4. SOUVENIR POCO GRADITI
È una buona notizia, perché il rischio di epidemie e pandemie è più alto con i virus che si trasmettono per via aerea, che sono meno controllabili e passano più velocemente fra le persone rispetto a quelli che contagiano attraverso lesioni cutanee, sangue o rapporti sessuali.
È il caso del virus Mpox, che ha preoccupato la scorsa estate, tanto da aver portato l’Oms a dichiararlo un’emergenza sanitaria pubblica.
Già noto come “vaiolo delle scimmie” – perché oltre a sintomi generali come febbre, dolori muscolari e stanchezza provocalesioni cutanee come vescicole e pustole – ha provocato un’impennata di contagi in Africa con migliaia di casi e la comparsa di un nuovo ceppo, più aggressivo.
Poi ha fatto capolino anche in Europa, con casi di importazione registrati in Svezia e Germania su persone che avevano viaggiato in Africa.

## Materiale fornito
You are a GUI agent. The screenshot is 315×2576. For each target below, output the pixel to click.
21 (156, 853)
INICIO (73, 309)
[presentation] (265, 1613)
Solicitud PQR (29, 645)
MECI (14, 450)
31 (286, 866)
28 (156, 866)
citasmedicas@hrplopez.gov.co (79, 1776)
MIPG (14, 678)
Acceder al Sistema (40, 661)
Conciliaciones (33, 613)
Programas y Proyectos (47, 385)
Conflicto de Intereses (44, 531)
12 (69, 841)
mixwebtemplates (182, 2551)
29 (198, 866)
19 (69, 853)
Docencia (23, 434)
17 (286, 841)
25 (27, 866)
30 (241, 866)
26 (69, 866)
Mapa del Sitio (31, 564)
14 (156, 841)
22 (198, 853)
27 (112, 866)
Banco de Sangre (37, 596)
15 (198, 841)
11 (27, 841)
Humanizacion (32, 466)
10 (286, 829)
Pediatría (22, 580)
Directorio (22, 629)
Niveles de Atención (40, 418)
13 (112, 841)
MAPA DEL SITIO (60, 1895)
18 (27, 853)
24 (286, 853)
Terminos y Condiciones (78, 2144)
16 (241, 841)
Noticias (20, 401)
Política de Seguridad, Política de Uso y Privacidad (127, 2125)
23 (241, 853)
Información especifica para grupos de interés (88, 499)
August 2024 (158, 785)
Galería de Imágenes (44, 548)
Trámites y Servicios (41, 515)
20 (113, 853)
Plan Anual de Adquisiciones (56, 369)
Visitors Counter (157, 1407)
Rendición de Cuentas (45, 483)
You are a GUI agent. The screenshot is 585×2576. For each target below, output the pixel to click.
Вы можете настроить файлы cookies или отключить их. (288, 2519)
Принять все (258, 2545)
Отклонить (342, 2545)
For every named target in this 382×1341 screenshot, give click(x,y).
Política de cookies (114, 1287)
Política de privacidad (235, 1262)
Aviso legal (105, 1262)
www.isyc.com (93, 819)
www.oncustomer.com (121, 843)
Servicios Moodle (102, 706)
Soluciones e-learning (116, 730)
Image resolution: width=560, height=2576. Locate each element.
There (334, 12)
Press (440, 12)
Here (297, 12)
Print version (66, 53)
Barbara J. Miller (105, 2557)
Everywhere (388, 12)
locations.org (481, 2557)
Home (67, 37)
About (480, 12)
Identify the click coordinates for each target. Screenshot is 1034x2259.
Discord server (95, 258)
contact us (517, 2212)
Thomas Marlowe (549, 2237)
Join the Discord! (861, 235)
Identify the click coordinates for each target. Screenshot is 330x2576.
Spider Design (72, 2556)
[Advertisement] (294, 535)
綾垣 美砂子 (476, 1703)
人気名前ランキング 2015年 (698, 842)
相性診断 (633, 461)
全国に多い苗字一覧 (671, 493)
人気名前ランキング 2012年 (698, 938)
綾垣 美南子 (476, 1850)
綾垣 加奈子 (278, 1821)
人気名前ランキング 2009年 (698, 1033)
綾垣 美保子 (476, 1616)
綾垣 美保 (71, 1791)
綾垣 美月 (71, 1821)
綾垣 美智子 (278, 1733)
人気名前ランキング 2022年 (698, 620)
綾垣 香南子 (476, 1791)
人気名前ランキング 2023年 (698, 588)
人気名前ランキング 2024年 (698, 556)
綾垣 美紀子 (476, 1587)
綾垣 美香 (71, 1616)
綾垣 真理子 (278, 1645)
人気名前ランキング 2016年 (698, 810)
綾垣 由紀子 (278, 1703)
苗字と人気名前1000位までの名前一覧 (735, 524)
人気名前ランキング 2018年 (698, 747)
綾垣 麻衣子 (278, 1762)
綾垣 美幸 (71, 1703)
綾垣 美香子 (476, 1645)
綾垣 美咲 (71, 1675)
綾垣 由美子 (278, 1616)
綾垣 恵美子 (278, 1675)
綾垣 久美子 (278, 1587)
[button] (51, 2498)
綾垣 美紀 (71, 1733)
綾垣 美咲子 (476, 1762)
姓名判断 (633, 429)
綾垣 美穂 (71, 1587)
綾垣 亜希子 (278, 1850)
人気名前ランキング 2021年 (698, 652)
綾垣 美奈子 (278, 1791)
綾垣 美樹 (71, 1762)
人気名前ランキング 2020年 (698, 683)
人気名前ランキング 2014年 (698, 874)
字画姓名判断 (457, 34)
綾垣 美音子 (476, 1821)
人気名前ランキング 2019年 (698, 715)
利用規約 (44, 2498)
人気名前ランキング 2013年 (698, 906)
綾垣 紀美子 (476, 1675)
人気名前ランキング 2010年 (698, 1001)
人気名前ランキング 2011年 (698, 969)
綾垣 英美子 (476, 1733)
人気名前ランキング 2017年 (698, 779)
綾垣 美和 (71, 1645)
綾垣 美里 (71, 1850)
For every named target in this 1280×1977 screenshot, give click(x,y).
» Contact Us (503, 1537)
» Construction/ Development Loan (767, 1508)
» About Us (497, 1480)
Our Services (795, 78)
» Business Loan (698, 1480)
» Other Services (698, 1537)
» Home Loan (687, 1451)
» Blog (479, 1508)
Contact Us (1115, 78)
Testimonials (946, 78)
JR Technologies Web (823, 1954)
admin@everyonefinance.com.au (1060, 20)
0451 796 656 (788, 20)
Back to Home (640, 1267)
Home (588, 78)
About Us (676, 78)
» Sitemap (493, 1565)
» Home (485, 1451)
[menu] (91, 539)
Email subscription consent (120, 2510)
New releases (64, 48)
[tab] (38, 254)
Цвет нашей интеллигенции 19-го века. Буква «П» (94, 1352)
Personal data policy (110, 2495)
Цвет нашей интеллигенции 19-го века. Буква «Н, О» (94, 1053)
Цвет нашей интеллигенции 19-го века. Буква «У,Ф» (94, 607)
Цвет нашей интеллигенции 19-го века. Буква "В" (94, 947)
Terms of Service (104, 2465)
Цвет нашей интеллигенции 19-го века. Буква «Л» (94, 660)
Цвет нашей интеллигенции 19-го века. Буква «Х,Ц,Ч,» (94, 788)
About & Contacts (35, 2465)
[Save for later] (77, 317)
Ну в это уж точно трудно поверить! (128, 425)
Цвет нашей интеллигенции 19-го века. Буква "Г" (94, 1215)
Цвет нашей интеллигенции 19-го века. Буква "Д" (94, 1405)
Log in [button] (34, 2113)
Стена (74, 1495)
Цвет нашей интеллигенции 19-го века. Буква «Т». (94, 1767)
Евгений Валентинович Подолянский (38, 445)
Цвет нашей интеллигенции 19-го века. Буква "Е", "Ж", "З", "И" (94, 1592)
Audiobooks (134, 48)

## Metti in pratica
**a)** Nel testo estratto sul virus Mpox, in quali Paesi europei sono stati registrati casi di importazione?
**b)** Prosegui il testo estratto sul virus Mpox partendo da dopo la sua ultima frase.

## Risultati delle attività
**a)** In Svezia e in Germania.

**b)**
L’Europa resta a basso rischio di trasmissione per Mpox, per il quale peraltro esistono vaccini e possibili terapie antivirali; il problema con Mpox è riuscire a fronteggiarne i focolai in Paesi dove le condizioni di vita e le possibilità di intervento sono peggiori, per far sì che non “sfugga di mano”.
Ma i virus che potremmo importare dall’estero, anche tornando da viaggi esotici, sono diversi. Dobbiamo soprattutto essere vigili, segnalare i casi sospetti e sapere che occorre andare subito dal medico, se abbiamo sintomi insoliti al ritorno da un viaggio in Paesi dove sono diffuse malattie come queste.
È quanto ha fatto, per esempio, un ragazzo tedesco rientrato dal Ruanda temendo di aver contratto un altro virus, il Marburg, che provoca febbri emorragiche e in media uccide un contagiato su due. Il ragazzo, che è uno studente in medicina, è poi risultato negativo, ma il caso è da manuale: lui e la sua fidanzata hanno avuto sintomi sospetti dopo il volo di ritorno dall’Africa, sul treno che li riportava ad Amburgo, e hanno allertato subito i sanitari.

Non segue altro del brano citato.